Records contained in a dataset

###

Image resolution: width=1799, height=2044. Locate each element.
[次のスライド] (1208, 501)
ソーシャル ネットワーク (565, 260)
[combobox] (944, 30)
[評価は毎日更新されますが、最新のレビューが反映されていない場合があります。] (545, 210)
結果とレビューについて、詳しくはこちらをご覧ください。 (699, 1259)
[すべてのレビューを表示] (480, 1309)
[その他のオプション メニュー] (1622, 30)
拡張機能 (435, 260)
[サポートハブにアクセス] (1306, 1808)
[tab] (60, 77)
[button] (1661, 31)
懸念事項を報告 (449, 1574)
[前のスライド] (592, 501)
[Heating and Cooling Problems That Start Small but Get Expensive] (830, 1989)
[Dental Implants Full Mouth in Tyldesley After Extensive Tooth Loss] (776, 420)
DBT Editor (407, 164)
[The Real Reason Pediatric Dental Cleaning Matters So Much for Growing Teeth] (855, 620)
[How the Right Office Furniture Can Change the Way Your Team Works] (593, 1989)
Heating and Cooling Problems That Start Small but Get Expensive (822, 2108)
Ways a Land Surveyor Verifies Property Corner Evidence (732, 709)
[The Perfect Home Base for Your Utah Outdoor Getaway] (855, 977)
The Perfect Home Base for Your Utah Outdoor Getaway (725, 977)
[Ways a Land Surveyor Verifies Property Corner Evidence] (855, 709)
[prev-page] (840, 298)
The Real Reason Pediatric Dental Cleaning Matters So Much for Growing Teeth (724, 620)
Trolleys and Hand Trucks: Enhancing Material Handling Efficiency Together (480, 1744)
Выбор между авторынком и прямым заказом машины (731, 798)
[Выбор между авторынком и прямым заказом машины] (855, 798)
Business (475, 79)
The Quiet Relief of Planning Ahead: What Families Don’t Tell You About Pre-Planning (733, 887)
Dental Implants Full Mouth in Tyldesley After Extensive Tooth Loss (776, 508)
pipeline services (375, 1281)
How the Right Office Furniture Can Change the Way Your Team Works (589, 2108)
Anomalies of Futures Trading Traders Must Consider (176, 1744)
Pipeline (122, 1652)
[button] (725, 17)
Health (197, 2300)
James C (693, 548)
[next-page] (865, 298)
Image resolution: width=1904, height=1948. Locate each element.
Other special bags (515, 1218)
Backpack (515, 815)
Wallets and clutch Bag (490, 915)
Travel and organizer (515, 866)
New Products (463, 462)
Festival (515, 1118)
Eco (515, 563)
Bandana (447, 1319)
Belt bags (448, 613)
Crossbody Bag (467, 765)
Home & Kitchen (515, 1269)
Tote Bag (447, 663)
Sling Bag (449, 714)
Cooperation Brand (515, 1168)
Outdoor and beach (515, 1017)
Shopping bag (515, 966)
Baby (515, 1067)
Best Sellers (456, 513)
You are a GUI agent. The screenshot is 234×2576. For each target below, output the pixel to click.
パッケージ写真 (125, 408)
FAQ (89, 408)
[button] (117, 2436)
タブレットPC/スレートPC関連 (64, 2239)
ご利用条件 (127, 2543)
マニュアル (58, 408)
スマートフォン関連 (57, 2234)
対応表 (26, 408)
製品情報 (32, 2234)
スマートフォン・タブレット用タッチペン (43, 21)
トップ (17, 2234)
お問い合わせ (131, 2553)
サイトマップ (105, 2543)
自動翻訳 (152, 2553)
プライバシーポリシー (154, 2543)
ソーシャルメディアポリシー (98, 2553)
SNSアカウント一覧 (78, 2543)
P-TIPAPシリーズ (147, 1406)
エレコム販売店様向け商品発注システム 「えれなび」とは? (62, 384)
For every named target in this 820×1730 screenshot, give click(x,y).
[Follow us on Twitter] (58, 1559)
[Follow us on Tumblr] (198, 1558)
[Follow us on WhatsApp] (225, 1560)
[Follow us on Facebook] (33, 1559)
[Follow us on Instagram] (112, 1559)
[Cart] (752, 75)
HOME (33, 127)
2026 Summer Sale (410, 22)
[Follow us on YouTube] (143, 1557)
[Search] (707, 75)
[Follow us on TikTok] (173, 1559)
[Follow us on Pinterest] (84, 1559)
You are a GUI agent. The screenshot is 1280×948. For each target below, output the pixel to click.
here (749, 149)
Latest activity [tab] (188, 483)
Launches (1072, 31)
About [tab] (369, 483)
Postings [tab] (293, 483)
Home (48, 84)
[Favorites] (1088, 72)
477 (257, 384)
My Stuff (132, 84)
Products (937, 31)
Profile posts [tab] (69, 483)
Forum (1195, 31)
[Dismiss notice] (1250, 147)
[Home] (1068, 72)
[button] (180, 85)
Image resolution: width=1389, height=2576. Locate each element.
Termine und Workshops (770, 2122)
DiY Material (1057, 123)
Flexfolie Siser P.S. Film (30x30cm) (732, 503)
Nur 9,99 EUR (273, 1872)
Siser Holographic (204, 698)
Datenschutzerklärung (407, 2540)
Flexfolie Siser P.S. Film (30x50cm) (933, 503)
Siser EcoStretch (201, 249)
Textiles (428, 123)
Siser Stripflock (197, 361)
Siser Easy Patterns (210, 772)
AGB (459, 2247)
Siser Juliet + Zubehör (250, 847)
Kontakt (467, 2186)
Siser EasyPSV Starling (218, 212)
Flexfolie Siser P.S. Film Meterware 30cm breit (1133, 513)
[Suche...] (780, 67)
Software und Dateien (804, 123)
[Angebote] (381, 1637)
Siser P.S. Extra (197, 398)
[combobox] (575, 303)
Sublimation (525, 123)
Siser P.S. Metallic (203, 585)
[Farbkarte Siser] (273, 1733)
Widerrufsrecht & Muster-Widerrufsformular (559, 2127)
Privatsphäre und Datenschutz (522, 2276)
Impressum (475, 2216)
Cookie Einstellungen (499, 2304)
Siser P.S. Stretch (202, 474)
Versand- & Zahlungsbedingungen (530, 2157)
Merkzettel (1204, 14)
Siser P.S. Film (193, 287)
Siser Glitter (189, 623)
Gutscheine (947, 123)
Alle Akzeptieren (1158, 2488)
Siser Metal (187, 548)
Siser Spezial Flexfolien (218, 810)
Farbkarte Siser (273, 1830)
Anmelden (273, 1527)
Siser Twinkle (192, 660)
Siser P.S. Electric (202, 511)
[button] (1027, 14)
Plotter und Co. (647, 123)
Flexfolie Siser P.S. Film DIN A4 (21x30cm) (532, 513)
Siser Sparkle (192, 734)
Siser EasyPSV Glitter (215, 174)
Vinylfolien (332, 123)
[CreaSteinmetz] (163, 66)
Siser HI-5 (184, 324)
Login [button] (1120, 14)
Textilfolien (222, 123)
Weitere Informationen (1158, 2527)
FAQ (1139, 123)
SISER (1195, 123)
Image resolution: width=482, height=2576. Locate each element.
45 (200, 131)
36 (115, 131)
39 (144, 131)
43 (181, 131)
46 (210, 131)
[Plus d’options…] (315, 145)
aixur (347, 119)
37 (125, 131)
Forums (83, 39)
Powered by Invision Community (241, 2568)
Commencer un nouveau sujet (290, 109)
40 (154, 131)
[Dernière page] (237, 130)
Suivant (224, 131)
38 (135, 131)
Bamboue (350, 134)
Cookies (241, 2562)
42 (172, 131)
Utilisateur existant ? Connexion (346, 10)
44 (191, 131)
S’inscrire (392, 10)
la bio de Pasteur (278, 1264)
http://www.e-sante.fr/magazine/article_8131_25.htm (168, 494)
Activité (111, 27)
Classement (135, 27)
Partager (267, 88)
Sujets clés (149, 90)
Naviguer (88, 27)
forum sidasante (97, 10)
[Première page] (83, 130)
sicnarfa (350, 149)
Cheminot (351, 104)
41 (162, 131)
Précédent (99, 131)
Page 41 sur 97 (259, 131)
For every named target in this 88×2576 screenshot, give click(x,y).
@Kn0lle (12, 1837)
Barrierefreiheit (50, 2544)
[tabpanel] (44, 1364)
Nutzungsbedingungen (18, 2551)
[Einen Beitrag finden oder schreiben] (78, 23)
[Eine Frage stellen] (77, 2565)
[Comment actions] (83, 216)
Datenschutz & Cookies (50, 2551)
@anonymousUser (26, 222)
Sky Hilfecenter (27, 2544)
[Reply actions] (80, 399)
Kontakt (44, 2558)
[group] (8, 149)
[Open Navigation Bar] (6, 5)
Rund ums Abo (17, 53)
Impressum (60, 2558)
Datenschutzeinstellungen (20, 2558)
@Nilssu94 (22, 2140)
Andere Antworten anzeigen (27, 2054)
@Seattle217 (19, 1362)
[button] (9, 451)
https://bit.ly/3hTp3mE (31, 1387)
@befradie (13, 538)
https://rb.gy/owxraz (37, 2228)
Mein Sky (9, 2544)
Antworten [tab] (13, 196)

###

→ TASK REQUIREMENTS:
Your response should consist solely of the lines from the one containing "Datenschutz & Cookies (50, 2551)" to the end of the entries, both ends included, exactly as they appear.

→ SOLUTION:
Datenschutz & Cookies (50, 2551)
@anonymousUser (26, 222)
Sky Hilfecenter (27, 2544)
[Reply actions] (80, 399)
Kontakt (44, 2558)
[group] (8, 149)
[Open Navigation Bar] (6, 5)
Rund ums Abo (17, 53)
Impressum (60, 2558)
Datenschutzeinstellungen (20, 2558)
@Nilssu94 (22, 2140)
Andere Antworten anzeigen (27, 2054)
@Seattle217 (19, 1362)
[button] (9, 451)
https://bit.ly/3hTp3mE (31, 1387)
@befradie (13, 538)
https://rb.gy/owxraz (37, 2228)
Mein Sky (9, 2544)
Antworten [tab] (13, 196)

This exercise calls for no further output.